Mais qu’en réalité le gros des installations y avait été démantelé en 1974 soit, 4 ans avant la date programmée de sa restitution que je n’ai lue ou entendue nulle part ailleurs que dans une interview du général Benyelles datant du 22 mai 2017…
Le texte des Accords d’Evian dit en effet et de manière très évasive : « L'Algérie concède également à la France l'utilisation de certains aérodromes, terrains, sites et installations militaires qui lui sont nécessaires. »
Il n’est pas précisé quels sites sont concernés, ni la durée de conservation, ni les modalités techniques et financières auxquelles doivent obéir les concessions de ces sites…
Il est très compréhensible que les français n’aient pas indiqué les noms, coordonnées, superficies et activités de ces sites et qu’un accord secret lie les deux pays sur ce point.
Cet accord peut même avoir été signé par Boumediène qu’il ne devrait pas être invoqué à charge contre lui mais à sa décharge puisque la clause figure dans le texte des négociations qui fut déposé à l’ONU et qui engageait les deux pays…
M. Benyelles parle de l’échéance de 1978… vous pouvez chercher autant qu’il vous plaira, vous ne trouverez jamais cette date dans un document officiel et je suppose que le général a divulgué en la précisant, un secret militaire dont il était détenteur…
Et je pense, sauf si on m’apporte la preuve du contraire que ces accords secrets s’ils ont existé et ils doivent exister sont de rédaction similaire à celui, public, qui régit la concession de la base de Mers El Kébir, c'est-à-dire qu’ils contiennent une clause de renouvellement du bail…

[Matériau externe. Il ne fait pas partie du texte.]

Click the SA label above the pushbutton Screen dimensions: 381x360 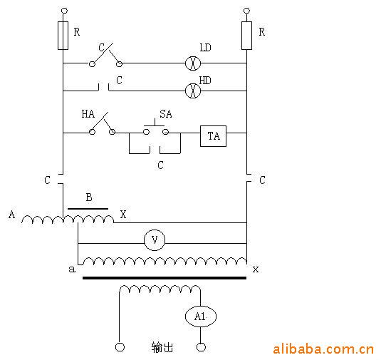click(x=166, y=114)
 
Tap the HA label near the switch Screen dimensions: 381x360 click(x=88, y=114)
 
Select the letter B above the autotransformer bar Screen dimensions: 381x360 click(x=89, y=197)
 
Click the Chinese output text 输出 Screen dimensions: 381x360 click(x=162, y=347)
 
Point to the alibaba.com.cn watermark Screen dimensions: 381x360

Il est par ailleurs certain que le désengagement français de Oued Namous s’est effectué avant terme comme pour la base de Mers El Kebir suite à l’intransigeance de Boumediene et à son animosité déclarée et assumée contre l’ancienne puissance coloniale plutôt que ne se soit poursuivie l’occupation pour quelque cynique amitié secrète liant Boumediene à la France ou pour ce fumeux lien de subordination qu’on a inventé entre lui et De Gaulle…
Mais on n’évacue pas une base d’expérimentation chimiques et bactériologiques comme on évacuerait un champ de pommes de terre après la récolte…
Il doit y avoir plein de mesures à relever sur le terrain des opérations sur le court et moyen terme et d’opérations de décontamination à réaliser ; et la poursuite de la présence français de 1974 à 1986 devait rentrer dans ce cadre et non dans l’utilisation du site pour de nouvelles expériences et c’est d’ailleurs ce qu’affirmait le Général Benyelles…
Ceux qui accusent aujourd’hui Boumediene d’avoir conclu un « accord secret » ne savent pas ce qu’ils disent…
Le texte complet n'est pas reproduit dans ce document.